Mario Draghi a minimisé les inquiétudes sur l’arrivée au pouvoir d’un gouvernement eurosceptique et antiaustérité en Italie. Photo Reuters
La Banque centrale européenne a annoncé hier l’abandon en fin d’année de ses rachats de dette, signant la disparition d’un programme exceptionnel conçu en pleine crise, sans pour autant cesser de soutenir l’économie en zone euro. Guettée depuis des mois, la sortie du « QE », c’est-à-dire des rachats d’actifs publics puis privés entamés en 2015, marque un tel tournant que la BCE devait y préparer les esprits sans déclencher la panique. Réunie à Riga, en Lettonie, l’institution a surpris en fixant dès maintenant une échéance, fin décembre, tout en se laissant la possibilité de réagir à toute dégradation de l’économie. « C’est audacieux mais intelligent », résume Marcel Fratzscher, président de l’institut économique allemand DIW, expliquant la spectaculaire réaction des marchés.
Dans le détail, la BCE, qui a déjà déversé plus de 2 400 milliards d’euros (soit 2 782 milliards de dollars) à travers ce programme, devrait abaisser le rythme du QE à 15 milliards d’euros (soit 17,4 milliards de dollars) mensuels entre octobre et décembre, contre 30 milliards d’euros (soit 35 milliards de dollars) depuis janvier.
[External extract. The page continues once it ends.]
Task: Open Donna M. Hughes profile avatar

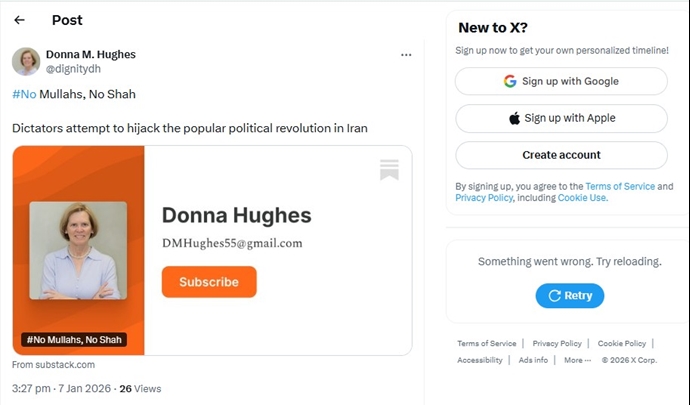Action: pos(26,61)
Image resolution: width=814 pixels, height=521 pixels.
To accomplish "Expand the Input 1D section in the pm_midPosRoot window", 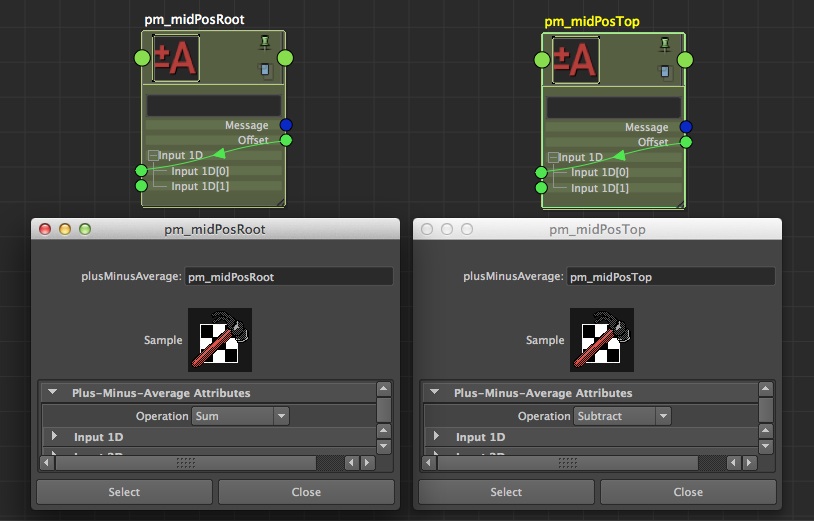I will [54, 437].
Mais l’institution, traditionnellement réticente à se lier les mains, conditionne cette décision à des données « confirmant les perspectives d’inflation » à moyen terme.
« Compromis »
Loin d’être anecdotique, cette précision signe « un compromis de Salomon » au sein de la BCE, en ménageant « une porte de sortie » aux banquiers centraux, décrypte Carsten Brzeski, économiste chez ING Diba. Ce numéro d’équilibriste s’est doublé d’une précision sur les taux directeurs qui a « agréablement surpris les marchés », relève Stefan Kipar, de la banque allemande BayernLB. La BCE s’est en effet engagée à maintenir ses taux à leur plancher historique « au moins » jusqu’à la fin de l’été 2019, repoussant les anticipations de tours de vis monétaires jusqu’ici calés à la mi-2019.
Le président de l’institution, Mario Draghi, a brossé de l’économie un tableau nuancé : si la conjoncture souffre « d’incertitudes croissantes » et des tensions commerciales, l’inflation remonte plus que prévu. La BCE s’attend désormais à voir le PIB de la zone euro croître de 2,1 % cette année – contre 2,4 % lors de ses dernières prévisions en mars. À l’inverse, l’inflation bénéficie de l’envolée du baril de pétrole et de la hausse des salaires, et devrait s’établir à 1,7 % cette année et les suivantes, contre une précédente prévision de 1,4 % pour 2018 et 2019.